El estudio involucró a investigadores del Observatorio de la Tierra Lamont-Doherty (perteneciente al Instituto de la Tierra de la Universidad de Columbia), y al Instituto Alfred Wegener para la Investigación Polar y Marina, en Bremerhaven, Alemania. Gisela Winckler, investigadora del Lamont-Doherty, es la autora principal del estudio.
La profundidad a la que fueron tomadas las muestras de hielo examinadas correspondió al período de hace entre 6.800 y 29.000 años, un intervalo que incluye el apogeo del último período glacial, y la transición hasta condiciones cálidas similares a las actuales.
Los científicos trabajaron con partículas de materiales presentes en bloques de hielo del EPICA (proyecto europeo dedicado a la extracción de muestras internas de hielo, o "núcleos", en la Antártida). A los núcleos de hielo se les midió la concentración de helio-3, un isótopo raro en la Tierra pero abundante en el viento solar, y que se encuentra presente en las partículas de polvo cósmico que llegan a la Tierra, las cuales miden algunas milésimas de milímetro de diámetro. Estos granos de polvo transportan su carga de helio exótico a la superficie de la Tierra, donde son conservados en la nieve y el hielo de los casquetes polares, entre otros lugares.

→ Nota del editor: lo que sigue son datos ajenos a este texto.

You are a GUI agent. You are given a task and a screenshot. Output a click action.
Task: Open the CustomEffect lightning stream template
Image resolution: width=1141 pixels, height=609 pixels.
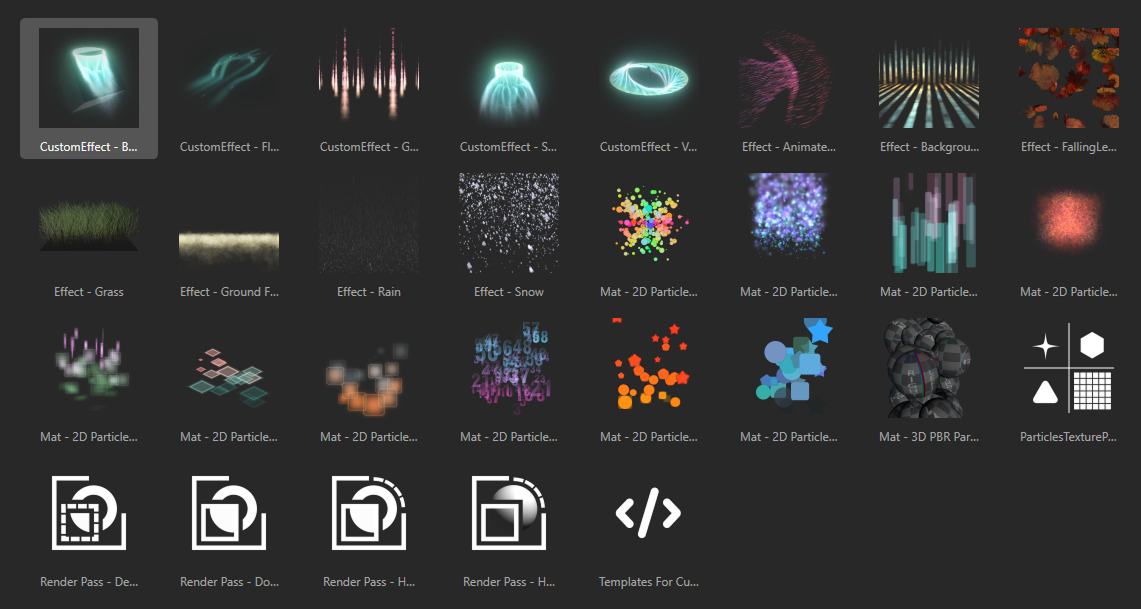(x=228, y=78)
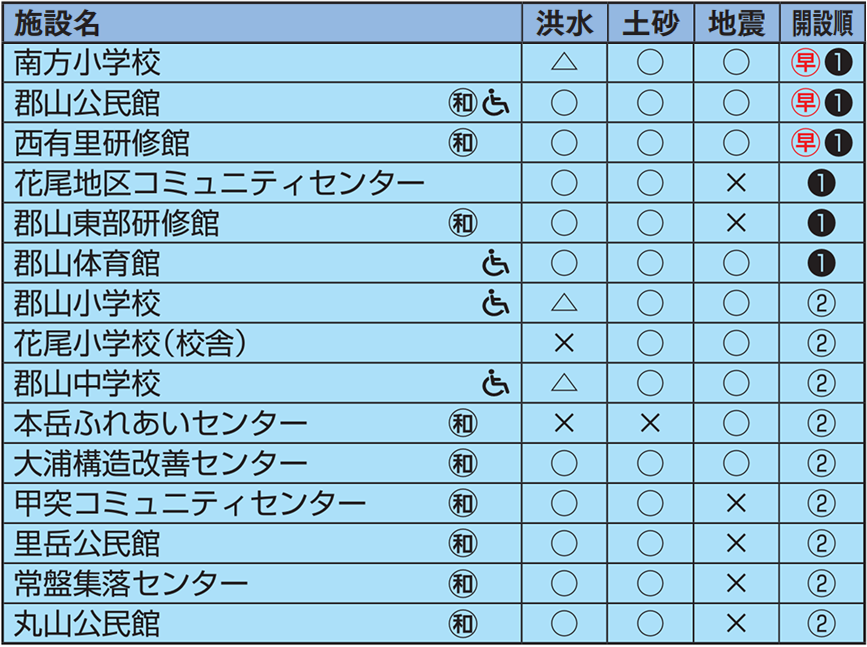This screenshot has width=867, height=647.
Task: Click the × mark under 土砂 for 本岳ふれあいセンター
Action: click(x=650, y=424)
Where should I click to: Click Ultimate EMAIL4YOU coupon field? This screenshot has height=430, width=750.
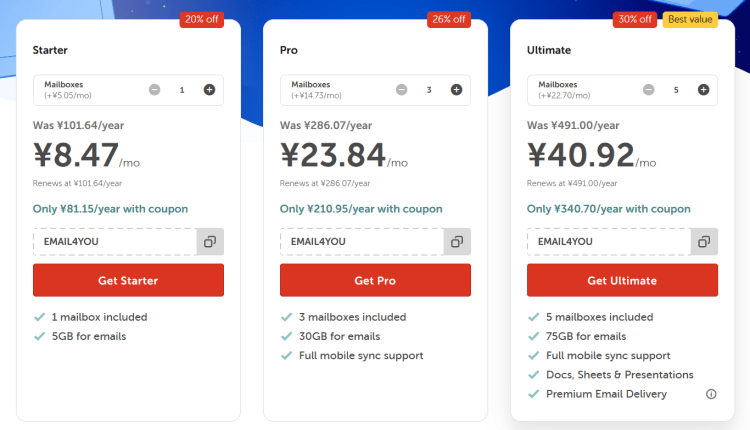click(609, 242)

 | | Núcleo de muestras extraídas del hielo. (Foto: Sepp Kipfstuhl, AWI) |
Como los núcleos de hielo de los casquetes polares proporcionan un registro cronológico de alta resolución del pasado, los investigadores pudieron medir, entre otros parámetros, las variaciones sutiles en el ritmo de acumulación de polvo cósmico entre los períodos glaciares e interglaciares. Encontraron que la acumulación de polvo cósmico no cambió apreciablemente cuando la Tierra emergió de la última gran Era Glacial y entró en el período cálido actual, un hecho que es probable que refuerce el uso del polvo cósmico entre las técnicas de medición en los futuros estudios del clima.